Civic Scholar

The Israel-Hamas conflict persists in Gaza since the Oct. 7 attack on Israel when Hamas invaded Israeli territory. The attack killed an estimated 1,200 people, many of which were civilians, and the assailants took over 200 people as hostages, according to an article from BBC News.

Hamas, a Palestinian militant group, claims that Israeli crimes against the Palestinian people justified the attack, according to BBC News. An article from Reuters writes that Hamas acts in resistance to Israeli occupation.

BBC News also reports that Hamas has rejected Israel’s “right to exist” and “is committed to its destruction.” Furthermore, Israel has pledged to wipe out all Hamas leaders and is intent on its elimination.

“Israel has responded in a way that is responsible, but also determined — … iron determination to wipe the terrorist group Hamas off the face of the Earth, and that is something we will do,” Prime Minister of Israel Benjamin Netanyahu said, according to an article from The Times of Israel.

As of March 24, Israel and Hamas have engaged in combat — with the exception of a brief cease-fire in November — for 169 days. According to CNN, the war has racked up more than 30,000 casualties as of the end of February, most of them being Palestinian and many being women and children. A vast majority of the Palestinian population has been displaced.

Government professor Tony Cothron described his insight into Israel’s intense military action against Hamas and the Palestinian state.

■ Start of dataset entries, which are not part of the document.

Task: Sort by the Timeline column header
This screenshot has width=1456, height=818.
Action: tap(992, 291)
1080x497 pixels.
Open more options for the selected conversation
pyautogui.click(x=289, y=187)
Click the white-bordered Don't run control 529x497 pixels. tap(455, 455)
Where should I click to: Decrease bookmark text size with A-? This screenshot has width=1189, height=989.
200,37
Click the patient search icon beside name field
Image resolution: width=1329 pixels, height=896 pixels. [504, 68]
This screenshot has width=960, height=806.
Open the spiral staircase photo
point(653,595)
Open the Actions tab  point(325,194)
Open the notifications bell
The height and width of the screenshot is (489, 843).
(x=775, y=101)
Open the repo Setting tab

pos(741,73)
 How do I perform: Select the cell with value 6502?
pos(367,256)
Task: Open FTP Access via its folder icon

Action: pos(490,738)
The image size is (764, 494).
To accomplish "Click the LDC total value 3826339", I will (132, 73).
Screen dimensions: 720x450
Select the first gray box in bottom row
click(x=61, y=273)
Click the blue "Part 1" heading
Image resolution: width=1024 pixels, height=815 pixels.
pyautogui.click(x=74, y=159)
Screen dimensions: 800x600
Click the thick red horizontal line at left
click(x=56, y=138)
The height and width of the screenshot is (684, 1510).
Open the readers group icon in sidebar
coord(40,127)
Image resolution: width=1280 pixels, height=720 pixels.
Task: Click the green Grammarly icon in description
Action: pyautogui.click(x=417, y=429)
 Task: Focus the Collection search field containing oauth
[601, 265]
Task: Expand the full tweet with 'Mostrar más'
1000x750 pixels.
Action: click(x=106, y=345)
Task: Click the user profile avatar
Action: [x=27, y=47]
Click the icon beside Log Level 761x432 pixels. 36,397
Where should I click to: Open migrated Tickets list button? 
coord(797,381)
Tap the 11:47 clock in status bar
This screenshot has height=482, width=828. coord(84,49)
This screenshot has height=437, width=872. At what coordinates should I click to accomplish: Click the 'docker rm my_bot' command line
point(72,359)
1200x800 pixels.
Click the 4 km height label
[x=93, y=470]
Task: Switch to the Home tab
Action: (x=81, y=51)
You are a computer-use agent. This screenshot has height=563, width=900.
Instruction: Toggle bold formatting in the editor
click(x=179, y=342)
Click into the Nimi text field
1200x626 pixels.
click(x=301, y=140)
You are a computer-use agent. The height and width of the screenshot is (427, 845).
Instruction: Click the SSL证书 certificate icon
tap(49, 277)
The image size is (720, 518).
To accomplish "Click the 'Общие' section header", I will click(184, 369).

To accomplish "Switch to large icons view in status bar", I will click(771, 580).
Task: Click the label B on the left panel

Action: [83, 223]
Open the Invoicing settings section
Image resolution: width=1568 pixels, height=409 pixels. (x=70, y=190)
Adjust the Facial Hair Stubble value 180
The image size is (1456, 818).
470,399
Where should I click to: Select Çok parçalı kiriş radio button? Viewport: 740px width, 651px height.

“The thing about warfare is … you have to do enough to get your enemy to change their behavior,” Cothron said. “When their behavior is so much their ideology (that is) about (how) Israel shouldn’t exist, then just capturing one or two isn’t going to change their behavior. … If you are not forceful enough in combat, you are just prolonging the war and prolonging the suffering on both sides.”

Cothron believes that a lot of news and the media have not fairly portrayed Israeli treatment of civilians, particularly given that Hamas leaders will intentionally operate in the midst of civilian-occupied areas like hospitals.

He also noted that Hamas dedicated wealth to building tunnel infrastructure, data centers, rockets and missiles to aid in their attacks against Israel. Cothron believes that those resources could have contributed to a healthier and more stable economic environment to benefit the Palestinian people.

Given the United States’ allyship with Israel, the U.S. is put in a position where it must choose to act in one way or another in the Israel-Hamas conflict.

“(Israel is) a critical ally in a region of turmoil,” Cothron said. “They’re a bulwark against evils throughout the region. We need allies to provide for our national security; we particularly need allies as capable as (Israel).”

Cothron encouraged students to educate themselves on the facts and the history of the state of Israel. He explained how Christians should remember Christian principles and God’s word when learning about and discussing the Israel-Hamas conflict.

“We should read the Bible and realize the lessons there are the principles for today,” Cothron said. “Sin is not gone from this world. It’s not going to be gone in the future. There’s going to be war. There’s going to be fights and struggles. … Freedom isn’t free.”